Fast Foreword: The Editor's Column, Fall 2010
Documentary is one of those rare art forms whose most ardent practitioners come from a wide swath of disciplines--fiction filmmaking, still photography and psychology, to name some--and one of the most vital and common sources is broadcast journalism.
In the last decade, as broadcast journalism succumbed to marketplace, shareholder and CEO pressures, seasoned veterans like Dan Rather, Ted Koppel, Tom Brokaw and the late Peter Jennings left (or were pushed from) their anchor chairs to pursue stories that necessitated more time and space than a 15-minute segment would warrant. And as the invasion of Iraq grew more complicated and intractable as the years went by, it was those intrepid makers like James Longley, Andrew Berends, Laura Poitras and a handful of others who went unembedded to ferret out a ground-level version of the truth. In a 2007 interview with Documentary, correspondent Christiane Amanpour, now with ABC News, affirmed, "Documentary is the new spot news.
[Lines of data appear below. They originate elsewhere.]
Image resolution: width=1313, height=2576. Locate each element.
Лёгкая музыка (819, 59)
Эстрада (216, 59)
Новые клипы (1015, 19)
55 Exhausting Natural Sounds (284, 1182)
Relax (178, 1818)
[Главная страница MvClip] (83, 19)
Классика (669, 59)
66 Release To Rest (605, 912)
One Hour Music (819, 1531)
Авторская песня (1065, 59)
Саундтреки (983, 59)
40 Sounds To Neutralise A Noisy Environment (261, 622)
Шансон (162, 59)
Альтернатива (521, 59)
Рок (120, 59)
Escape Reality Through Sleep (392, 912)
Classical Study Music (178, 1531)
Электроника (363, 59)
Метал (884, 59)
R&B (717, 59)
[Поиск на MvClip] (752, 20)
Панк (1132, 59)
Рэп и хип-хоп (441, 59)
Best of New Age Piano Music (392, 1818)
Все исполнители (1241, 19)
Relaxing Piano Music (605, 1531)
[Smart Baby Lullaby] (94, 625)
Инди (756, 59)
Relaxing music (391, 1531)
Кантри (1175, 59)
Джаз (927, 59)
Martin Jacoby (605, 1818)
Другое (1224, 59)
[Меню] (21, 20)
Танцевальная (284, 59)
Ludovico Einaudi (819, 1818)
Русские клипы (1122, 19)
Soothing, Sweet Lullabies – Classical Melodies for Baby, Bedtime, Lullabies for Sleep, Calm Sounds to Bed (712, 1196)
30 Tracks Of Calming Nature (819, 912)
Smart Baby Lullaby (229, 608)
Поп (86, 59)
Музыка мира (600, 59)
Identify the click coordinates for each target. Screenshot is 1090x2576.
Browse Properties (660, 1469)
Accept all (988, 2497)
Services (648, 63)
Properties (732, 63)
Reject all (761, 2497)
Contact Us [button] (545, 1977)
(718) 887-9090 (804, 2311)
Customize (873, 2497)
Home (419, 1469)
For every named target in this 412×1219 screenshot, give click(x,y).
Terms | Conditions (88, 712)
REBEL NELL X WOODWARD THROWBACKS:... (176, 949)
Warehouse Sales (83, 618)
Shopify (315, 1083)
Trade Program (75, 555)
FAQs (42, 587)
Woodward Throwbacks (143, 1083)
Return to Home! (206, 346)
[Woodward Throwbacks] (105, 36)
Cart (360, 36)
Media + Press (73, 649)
As daily coverage of news, especially foreign news, has dramatically diminished, documentary or longer form is the only way to get information across these days."
In this issue, we examine the two disciplines of journalism and documentary--where they converge and where they diverge, how one informs the other, what is transferable from one to the other. To kick things off in this collection of articles, Elisabeth Greenbaum Kasson talks to a number of docmakers who have crossed over from the broadcast world. Although the idea for this theme came to us prior to the legal issues surrounding Joe Berlinger's Crude and Chevron's efforts to subpoena the filmmaker's footage, that story is certainly part of this issue, as are other documentary efforts in which journalistic practices are put to the test in jurisprudential contexts. Belinda Baldwin examines instances in which the documentary itself becomes exhibit A.
Ethics is a potential common-ground area between journalism and documentary, and, taking American University's recent study, "Honest Truths: Documentary Filmmakers on Ethical Challenges in Their Work," as a touchstone, Wanda Bershen queries various filmmakers about how ethics figures in their work--and how journalism may or may not inform how they go about their documentary practice.
Two of the most prestigious honors in documentary and broadcast journalism--the Alfred I. duPont-Columbia University Awards and the George Foster Peabody Awards, under the auspices of Grady College of Journalism and Mass Communication at the University of Georgia--have long honored work that evinces the best practices of journalism. Michelle Paster speaks to educators at both Columbia and Grady College about how documentary is taught within the context of journalism and, with respect to the awards, what the criteria are for judging or assessing documentary work vs. broadcast journalism.